À travers cette exposition qui déroule le fil d’une « création design libanaise » globalement en phase avec la modernité de son époque, mais toujours conditionnée par les contingences propres au pays, les visiteurs pourront découvrir, parallèlement à certaines pièces fortes des designers phares de la période actuelle, celles qui représentaient une certaine avant-garde avant la guerre.
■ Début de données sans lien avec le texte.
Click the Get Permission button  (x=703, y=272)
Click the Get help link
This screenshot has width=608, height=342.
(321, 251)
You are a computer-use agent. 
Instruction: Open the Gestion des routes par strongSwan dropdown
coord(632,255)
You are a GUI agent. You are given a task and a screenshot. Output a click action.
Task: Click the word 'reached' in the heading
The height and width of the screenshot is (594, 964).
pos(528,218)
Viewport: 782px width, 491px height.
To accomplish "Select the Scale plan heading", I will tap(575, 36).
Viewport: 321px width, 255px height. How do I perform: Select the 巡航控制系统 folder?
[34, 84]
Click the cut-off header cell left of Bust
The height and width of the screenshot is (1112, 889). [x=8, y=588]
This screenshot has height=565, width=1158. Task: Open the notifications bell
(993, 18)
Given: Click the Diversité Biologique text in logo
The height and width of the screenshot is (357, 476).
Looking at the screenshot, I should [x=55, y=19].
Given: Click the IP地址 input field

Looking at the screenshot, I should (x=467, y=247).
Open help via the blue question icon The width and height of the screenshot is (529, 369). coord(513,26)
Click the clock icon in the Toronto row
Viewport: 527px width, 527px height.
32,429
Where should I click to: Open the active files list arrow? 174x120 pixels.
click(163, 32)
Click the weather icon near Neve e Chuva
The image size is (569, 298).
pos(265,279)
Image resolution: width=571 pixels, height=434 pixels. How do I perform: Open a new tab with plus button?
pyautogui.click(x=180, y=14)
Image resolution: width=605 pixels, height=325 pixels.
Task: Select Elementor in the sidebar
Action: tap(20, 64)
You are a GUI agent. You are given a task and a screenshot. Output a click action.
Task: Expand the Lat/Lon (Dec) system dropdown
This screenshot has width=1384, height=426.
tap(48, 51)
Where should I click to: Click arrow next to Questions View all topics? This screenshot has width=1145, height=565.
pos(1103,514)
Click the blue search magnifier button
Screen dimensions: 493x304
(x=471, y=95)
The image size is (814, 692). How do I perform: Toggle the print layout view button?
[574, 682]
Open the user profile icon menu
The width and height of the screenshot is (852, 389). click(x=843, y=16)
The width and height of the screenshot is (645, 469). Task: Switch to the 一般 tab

À l’instar des fauteuils ergonomiques en cuir noir de la série Cologne produits à la fin des années 1960-début 1970 par Interdesign et Khalil Khouri, l’architecte pionnier du design industriel au Liban (père du célèbre architecte Bernard Khouri) qui avait révolutionné le paysage du meuble de bureau en utilisant d’une manière novatrice la technique du bois en lamellé-collé.

Si certaines pièces, comme les tabourets en laiton à motifs moucharabiyé signés par l’architecte d’intérieur Sami el-Khazen, qui s’était fait connaître pour ses aménagements de lobby d’hôtel au cours des fastes années 1960-1970, paraissent aujourd’hui datées, leur côté maniériste, leur soin du détail tissent néanmoins un dialogue intéressant avec des pièces contemporaines très travaillées comme celles – en bois – du jeune Thomas Trad.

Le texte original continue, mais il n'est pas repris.